SuperFile is a next-gen file-sharing platform built around a proprietary .super format—secure, trackable, and even revocable.
The team’s mantra says it all: “Unhackable. Trackable. Takebackable.” When I joined as Senior Product Designer, SuperFile was preparing its next milestone: enabling creators and professionals to monetize files without breaking that security promise.
The Challenge

How do you let someone sell access to a file that’s designed never to leak?

We needed a frictionless payment-locked flow one that felt as fast and transparent as normal sharing, but lived up to SuperFile’s zero-trust standards.
Our goals were clear:

  • Seamless Stripe integration that instantly unlocks files after payment

  • Unbreakable access-control logic (no payment = no decryption key)
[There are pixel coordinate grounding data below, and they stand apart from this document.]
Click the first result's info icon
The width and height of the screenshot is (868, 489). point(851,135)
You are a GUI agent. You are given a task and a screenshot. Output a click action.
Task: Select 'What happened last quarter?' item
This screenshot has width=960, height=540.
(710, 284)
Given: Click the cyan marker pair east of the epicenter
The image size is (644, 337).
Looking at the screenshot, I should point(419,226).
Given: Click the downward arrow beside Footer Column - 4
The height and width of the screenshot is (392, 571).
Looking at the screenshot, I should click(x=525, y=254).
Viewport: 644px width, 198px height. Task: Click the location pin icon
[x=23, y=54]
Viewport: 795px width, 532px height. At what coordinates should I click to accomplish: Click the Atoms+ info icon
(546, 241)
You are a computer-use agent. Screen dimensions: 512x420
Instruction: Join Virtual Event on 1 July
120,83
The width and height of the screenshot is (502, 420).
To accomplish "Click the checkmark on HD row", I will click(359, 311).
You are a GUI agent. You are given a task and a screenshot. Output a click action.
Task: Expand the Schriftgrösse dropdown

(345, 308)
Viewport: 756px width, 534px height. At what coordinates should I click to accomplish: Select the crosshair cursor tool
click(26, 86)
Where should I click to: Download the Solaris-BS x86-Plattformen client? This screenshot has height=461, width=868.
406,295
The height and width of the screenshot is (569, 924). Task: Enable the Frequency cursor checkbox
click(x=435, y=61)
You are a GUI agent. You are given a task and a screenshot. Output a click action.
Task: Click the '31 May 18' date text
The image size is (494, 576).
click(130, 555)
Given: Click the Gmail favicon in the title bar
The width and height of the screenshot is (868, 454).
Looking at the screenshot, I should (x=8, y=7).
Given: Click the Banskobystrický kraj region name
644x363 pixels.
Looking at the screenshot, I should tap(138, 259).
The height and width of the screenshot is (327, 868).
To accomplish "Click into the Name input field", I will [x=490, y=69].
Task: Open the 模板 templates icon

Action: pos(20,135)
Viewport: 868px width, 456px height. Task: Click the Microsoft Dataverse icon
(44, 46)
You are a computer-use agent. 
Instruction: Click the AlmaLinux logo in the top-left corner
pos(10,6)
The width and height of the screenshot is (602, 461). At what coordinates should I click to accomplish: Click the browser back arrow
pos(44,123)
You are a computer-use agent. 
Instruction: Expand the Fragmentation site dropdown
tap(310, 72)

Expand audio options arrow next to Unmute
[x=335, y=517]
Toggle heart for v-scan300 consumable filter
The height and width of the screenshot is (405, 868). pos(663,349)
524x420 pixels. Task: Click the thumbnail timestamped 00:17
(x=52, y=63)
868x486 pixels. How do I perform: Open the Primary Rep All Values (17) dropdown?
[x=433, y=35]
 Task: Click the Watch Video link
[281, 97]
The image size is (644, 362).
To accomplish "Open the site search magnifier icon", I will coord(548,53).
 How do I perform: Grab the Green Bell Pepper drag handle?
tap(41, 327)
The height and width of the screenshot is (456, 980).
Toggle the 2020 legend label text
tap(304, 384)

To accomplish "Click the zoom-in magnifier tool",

  • One consistent experience across macOS + Web

  • Preserve “Security at speed” We didn't want a clunky detour or a force to sign up, this should feel so easy the user should be asking why isn't payment like this on every platform?

Role & Scope

My title said Senior Product Designer, but this project pushed me far beyond design.
I acted as Product Designer + Interim PM + Creative Director, bridging strategy, UX, and engineering execution. I partnered directly with the CEO, CTO, and seven engineer. I ran agile sprints, prioritizing tickets in Jira, while aligning design decisions to business goals. Every deliverable lived in Figma (for flows + UI) and Notion (for technical specs + PRD).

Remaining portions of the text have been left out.